Mr Blümel wrote to neighbouring Northern European countries in June to a private meeting that would discuss a potential alliance.
In the letter, which was sent to countries including the Netherlands and the Baltics he wrote: “We should act together and form an alliance which ensures a Europe which is based on sound fiscal policies and fiscal sustainability.”
“I am convinced, that we should strive for a tight exchange and close cooperation both internally in the relevant Council sessions and externally in communicating our common vision on the future of EU fiscal policy.”
Now two months on, Mr Blümel is bolstering his plans, dubbing the EU’s push for more flexibility around public spending “a high-risk gamble”.
Read More: EU ‘gridlock’ over future could spark ‘further deteriorating support’
However, talks in the autumn are facing a push from Spain, France and Italy to ease the rules – something which has thrown up debate worldwide. It’s the latest split between EU nations as the big powers seek to push through policies that work best for them without considering smaller nations.
Spain announced in April it would continue to post higher budget deficits than the EU’s fiscal rules allow through 2024.
Spain’s budget minister Maria Jesus Montero said she was looking to extend the current EU fiscal rule suspension.
Now Austria is looking for allies to counter the initiative from France, Italy and Spain in a rupture that should worry the European Union.
Mr Blümel said: “I don’t think that this is a feasible solution.”
He cautioned the current borrowing rates won’t remain low in the future.
The Austrian financial minister added: “In the end, it’s how the markets evaluate lending to you, and you won’t reduce the risk by doing artistical calculations.”
Debt across the Eurozone has surpassed 100 percent of its economic output.
Countries with the highest levels include France, Cyprus, Greece, Italy, Spain and Portugal.

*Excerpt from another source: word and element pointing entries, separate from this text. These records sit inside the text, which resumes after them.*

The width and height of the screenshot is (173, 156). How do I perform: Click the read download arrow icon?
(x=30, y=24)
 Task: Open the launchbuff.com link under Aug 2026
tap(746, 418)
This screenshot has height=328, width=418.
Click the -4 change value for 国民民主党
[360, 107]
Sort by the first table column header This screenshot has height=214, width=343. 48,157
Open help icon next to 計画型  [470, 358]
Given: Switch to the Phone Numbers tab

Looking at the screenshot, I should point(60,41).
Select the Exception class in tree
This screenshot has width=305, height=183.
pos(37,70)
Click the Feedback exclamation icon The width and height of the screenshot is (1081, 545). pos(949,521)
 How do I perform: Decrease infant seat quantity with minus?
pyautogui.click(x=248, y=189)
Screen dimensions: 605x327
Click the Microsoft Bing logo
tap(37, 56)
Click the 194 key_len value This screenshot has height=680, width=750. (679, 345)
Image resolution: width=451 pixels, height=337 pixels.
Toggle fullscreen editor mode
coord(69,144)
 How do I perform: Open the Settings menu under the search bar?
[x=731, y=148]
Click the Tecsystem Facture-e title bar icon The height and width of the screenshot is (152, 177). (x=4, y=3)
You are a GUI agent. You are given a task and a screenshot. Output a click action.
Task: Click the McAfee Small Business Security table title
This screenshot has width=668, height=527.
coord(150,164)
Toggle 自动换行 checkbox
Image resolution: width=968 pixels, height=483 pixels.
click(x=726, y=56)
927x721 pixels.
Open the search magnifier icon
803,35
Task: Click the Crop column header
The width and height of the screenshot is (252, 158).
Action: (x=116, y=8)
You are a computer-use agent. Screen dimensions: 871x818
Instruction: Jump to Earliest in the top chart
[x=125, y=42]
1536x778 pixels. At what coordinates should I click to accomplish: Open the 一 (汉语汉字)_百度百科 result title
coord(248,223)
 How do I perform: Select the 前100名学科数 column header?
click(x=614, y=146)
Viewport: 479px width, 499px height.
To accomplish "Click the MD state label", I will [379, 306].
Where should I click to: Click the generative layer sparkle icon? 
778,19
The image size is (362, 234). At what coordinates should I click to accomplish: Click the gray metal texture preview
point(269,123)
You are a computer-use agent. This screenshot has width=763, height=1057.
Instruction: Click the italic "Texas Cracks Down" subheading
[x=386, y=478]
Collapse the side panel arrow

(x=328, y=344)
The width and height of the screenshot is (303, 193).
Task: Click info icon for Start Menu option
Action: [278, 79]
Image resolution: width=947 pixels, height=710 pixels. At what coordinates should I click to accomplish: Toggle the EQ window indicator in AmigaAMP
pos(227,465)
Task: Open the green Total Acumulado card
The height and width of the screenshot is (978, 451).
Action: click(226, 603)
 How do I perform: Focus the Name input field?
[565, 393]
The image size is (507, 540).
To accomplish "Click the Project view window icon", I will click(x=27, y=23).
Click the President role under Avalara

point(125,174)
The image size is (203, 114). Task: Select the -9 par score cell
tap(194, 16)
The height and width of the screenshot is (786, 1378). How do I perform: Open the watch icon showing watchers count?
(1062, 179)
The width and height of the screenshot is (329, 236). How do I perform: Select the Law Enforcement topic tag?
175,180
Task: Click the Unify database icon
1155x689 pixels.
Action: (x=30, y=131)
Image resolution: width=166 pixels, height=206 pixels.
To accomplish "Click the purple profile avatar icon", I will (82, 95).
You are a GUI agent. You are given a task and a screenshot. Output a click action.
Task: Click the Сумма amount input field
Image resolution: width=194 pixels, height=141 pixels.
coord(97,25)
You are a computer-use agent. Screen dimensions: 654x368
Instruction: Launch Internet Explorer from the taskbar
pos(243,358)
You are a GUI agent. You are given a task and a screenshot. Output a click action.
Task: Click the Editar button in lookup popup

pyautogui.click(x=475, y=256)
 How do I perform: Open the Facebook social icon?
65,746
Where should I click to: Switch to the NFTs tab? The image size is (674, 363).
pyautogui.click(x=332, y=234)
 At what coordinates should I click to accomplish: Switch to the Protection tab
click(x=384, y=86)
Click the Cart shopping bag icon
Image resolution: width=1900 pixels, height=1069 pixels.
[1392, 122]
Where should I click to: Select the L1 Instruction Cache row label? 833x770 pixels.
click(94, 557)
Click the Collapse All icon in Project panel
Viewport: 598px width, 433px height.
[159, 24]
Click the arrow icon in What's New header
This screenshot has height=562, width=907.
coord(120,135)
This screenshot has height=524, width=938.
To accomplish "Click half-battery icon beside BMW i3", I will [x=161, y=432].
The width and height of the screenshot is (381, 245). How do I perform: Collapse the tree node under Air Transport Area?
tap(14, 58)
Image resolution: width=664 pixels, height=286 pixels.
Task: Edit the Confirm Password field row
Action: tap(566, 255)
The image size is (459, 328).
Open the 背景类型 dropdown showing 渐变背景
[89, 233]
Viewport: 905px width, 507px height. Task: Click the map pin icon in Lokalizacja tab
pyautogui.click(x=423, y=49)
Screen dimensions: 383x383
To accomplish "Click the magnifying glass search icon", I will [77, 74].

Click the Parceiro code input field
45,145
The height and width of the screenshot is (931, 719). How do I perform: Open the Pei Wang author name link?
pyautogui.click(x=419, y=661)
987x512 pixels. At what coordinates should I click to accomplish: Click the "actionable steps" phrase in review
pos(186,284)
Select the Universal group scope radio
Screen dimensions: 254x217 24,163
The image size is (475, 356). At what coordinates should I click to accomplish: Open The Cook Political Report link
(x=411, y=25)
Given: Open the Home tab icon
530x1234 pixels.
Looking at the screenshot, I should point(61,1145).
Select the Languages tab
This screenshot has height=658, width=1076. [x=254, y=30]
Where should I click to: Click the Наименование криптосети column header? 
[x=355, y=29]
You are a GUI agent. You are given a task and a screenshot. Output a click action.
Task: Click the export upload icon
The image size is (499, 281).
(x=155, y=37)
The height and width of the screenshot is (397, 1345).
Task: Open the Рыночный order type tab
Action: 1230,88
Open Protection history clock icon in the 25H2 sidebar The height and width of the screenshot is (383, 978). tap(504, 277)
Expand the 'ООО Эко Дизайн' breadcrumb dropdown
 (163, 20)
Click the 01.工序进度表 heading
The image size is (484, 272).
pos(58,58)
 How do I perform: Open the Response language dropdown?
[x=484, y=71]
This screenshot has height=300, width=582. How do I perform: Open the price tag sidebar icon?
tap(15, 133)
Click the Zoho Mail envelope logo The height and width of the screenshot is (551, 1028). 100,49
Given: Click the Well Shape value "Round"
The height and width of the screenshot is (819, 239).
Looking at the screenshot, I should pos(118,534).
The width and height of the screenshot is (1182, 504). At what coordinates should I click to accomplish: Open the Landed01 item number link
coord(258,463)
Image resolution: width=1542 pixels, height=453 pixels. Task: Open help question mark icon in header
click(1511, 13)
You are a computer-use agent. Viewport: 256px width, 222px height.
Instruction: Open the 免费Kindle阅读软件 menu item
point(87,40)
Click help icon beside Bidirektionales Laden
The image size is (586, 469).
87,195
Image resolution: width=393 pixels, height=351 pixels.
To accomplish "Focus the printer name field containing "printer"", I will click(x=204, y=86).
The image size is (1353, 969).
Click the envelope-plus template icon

In another hit back at the Bloc, Mr Blümel opposed plans the EU Commission announced for a limit of €10,000 on cash payments to tackle money laundering
Announcing the initiative Mairead McGuinness, Commissioner responsible for financial services, financial stability and Capital Markets Union said: “Money laundering poses a clear and present threat to citizens, democratic institutions, and the financial system.
“The scale of the problem cannot be underestimated and the loopholes that criminals can exploit need to be closed. Today’s package significantly ramps up our efforts to stop dirty money being washed through the financial system.
“We are increasing coordination and cooperation between authorities in member states, and creating a new EU AML authority.
“These measures will help us protect the integrity of the financial system and the single market.”
However, Mr Blümel said Austria rejected installing an upper limit, saying cash gives citizens a feeling of security.